» **Raw data**:
Start of Block
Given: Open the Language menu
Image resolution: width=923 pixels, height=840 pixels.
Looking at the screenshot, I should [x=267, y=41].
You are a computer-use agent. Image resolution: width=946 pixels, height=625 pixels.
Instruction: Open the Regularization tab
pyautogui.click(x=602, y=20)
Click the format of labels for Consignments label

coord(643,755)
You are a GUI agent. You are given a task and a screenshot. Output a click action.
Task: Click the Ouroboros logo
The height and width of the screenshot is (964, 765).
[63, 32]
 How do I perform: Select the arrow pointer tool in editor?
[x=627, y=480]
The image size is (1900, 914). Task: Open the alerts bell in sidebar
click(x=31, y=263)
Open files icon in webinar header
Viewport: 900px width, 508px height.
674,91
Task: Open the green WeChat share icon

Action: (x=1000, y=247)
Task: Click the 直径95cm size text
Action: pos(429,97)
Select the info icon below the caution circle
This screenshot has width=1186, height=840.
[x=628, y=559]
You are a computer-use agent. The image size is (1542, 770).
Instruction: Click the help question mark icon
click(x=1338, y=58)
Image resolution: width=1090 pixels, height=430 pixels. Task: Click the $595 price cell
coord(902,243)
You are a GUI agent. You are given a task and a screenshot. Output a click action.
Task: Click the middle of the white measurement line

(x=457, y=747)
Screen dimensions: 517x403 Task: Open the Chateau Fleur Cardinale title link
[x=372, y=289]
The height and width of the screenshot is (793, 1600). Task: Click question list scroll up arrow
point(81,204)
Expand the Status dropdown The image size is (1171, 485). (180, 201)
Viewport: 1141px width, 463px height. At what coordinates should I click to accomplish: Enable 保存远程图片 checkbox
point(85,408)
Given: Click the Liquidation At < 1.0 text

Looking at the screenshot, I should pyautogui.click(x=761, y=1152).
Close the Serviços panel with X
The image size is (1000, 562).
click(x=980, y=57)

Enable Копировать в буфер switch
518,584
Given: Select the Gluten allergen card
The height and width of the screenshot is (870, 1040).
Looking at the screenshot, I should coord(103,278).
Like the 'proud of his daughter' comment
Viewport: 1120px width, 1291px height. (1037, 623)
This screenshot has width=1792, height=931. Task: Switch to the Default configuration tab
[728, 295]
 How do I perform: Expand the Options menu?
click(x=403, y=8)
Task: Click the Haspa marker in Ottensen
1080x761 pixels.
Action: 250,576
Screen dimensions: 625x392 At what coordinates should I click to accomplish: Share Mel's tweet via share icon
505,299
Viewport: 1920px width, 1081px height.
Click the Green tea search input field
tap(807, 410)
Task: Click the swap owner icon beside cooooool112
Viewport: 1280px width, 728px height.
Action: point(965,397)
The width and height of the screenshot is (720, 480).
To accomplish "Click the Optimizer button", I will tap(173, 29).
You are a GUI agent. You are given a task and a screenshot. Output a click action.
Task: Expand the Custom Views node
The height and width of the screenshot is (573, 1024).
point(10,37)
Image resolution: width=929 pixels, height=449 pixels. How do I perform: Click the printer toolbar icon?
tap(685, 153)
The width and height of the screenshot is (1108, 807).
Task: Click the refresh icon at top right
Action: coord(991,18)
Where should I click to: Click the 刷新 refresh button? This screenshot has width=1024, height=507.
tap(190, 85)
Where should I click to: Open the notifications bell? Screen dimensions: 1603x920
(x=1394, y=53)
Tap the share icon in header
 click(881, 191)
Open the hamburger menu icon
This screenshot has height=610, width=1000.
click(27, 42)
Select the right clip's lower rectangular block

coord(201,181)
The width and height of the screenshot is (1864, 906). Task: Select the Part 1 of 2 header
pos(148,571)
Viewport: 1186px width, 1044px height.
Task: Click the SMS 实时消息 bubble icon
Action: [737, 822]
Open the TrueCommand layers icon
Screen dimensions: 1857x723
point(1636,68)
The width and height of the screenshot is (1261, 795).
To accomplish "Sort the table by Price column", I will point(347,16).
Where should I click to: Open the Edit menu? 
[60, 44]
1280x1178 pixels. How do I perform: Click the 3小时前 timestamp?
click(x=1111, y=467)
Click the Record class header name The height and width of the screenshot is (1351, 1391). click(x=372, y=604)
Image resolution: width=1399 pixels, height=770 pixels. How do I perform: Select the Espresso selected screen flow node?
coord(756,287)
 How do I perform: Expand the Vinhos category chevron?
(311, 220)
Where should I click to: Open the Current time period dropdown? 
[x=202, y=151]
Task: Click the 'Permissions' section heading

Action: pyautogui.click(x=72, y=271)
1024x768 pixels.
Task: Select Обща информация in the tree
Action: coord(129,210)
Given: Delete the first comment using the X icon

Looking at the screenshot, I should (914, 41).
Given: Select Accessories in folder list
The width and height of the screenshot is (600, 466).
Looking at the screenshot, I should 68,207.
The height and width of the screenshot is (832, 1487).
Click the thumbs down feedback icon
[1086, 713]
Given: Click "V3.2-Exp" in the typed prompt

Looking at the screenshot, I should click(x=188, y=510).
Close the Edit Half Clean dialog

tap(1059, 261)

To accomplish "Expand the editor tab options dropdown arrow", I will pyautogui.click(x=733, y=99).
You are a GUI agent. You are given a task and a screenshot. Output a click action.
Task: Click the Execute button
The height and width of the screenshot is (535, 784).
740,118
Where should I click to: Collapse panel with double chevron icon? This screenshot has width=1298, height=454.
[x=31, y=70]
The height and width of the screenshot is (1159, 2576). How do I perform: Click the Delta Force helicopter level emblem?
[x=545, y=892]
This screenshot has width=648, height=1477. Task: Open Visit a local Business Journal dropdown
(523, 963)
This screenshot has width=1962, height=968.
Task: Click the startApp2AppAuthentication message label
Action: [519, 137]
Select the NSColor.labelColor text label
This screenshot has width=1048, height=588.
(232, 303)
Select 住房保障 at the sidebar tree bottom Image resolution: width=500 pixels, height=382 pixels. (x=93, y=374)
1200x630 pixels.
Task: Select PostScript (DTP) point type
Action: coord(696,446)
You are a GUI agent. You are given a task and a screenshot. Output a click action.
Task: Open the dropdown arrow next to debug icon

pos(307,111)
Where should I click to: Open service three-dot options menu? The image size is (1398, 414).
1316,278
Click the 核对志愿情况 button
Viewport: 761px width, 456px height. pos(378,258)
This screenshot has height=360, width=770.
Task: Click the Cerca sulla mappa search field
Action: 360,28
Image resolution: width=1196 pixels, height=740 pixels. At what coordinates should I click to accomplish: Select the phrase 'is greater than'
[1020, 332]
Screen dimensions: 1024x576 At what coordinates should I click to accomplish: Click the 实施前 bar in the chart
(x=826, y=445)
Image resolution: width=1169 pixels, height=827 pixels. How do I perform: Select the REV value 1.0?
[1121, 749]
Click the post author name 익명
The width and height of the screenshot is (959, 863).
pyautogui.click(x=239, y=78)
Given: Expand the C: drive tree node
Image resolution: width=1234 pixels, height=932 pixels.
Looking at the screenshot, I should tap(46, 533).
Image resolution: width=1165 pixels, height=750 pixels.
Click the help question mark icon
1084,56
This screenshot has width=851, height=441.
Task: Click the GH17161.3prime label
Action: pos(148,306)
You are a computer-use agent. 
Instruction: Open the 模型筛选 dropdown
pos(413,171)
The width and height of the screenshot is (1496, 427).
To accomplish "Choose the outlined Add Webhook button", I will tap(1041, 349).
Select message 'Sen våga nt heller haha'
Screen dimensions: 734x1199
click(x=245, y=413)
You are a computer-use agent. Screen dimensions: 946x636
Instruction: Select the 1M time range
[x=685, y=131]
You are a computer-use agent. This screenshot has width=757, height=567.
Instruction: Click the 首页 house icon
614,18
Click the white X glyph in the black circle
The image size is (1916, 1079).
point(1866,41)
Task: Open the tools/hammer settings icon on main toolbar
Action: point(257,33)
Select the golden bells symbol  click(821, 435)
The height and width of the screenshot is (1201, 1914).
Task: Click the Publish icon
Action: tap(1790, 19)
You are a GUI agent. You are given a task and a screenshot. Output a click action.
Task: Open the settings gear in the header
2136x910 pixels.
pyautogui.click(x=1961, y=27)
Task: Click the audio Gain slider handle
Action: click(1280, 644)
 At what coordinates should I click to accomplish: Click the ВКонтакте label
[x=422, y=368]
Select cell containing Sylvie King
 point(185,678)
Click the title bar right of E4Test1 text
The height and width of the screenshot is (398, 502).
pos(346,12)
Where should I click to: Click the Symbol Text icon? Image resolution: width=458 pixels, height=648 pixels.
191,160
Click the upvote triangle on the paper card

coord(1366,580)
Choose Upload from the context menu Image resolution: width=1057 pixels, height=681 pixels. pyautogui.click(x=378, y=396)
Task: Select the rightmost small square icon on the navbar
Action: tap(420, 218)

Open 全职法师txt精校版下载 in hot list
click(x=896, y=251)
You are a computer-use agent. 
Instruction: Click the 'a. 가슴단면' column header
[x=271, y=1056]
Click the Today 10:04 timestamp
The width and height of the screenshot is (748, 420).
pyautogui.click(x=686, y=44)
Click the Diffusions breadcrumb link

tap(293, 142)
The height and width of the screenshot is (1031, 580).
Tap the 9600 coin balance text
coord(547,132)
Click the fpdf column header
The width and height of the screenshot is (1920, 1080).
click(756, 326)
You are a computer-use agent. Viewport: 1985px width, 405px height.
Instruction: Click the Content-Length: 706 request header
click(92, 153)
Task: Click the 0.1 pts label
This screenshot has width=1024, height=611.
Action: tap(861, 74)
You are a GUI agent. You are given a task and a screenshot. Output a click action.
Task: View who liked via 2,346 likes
End of Block
» **Aim of the task**: Working from the material above, restate word for word the lines between the line with "Instruction: Select the 1M time range" and the line with "You are a computer-use agent. This", both included, and only those.

» **Answer to this exercise**:
Instruction: Select the 1M time range
[x=685, y=131]
You are a computer-use agent. This screenshot has width=757, height=567.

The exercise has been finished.